4 Results - Differential Expression

To compare lexicons for male and female characters across all authors, I used DESeq2 to compare word frequencies across character gender. This process is computationally intensive, so I only included the 10,000 most frequent words and 4000 characters with the highest read depth (the entire dataset includes 25,000 characters across 6000 books). Result are visualized in an interactive plot (fig 4.1). Differentially expressed words for female (table 6.1) and male (table 6.2) characters are included in the supplemental data.

Figure 4.1: Differential word frequency by character gender

Next, I compared lexicons for male and female authors (fig 4.2). A subjective assessment of the data suggests that these differences may largely are due to genre. Differentially expressed words are included in supplemental data (tables 6.3 and 6.4 ).

Figure 4.2: Differential word frequency by author gender

Words that are more frequently associated with male characters are also more frequently used by male authors (fig 4.3). The is likely a consequence of male authors more frequently writing male characters (fig (fig:characterCounts)). I haven’t figured out the best way to control for this difference. I might try weighting word frequency by character gender frequency.

Figure 4.3: Correlation between word frequency across character and author gender

Next, I trained an ensemble learner to classify characters (table 4.2) and authors (table 4.1) by gender using normalized word counts from DESeq2. This model is disturbingly good at classifying author gender. A bad interpretation would ignore confounding variables such as gender imbalances in genre. Goodreads.com tags are probably rather biased by author gender, and genre tags alone are only slightly less accurate at predicting author gender than the text (table 3.1). I’m not sure how to control for this.

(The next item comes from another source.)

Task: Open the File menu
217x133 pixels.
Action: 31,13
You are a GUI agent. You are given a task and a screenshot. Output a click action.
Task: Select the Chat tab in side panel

The distinction between male and female characters was slightly larger for male authors (fig. 4.4).

Table 4.1: predicted author gender using bag of words.
	Predicted Male	Predicted Female
Male Authors	1522	298
Female Authors	292	1736

Table 4.2: Predicted character gender using bag of words.
	Predicted Male	Predicted Female
Male Characters	4262	738
Female Characters	806	4194

Figure 4.4: Character gender score using bag of words.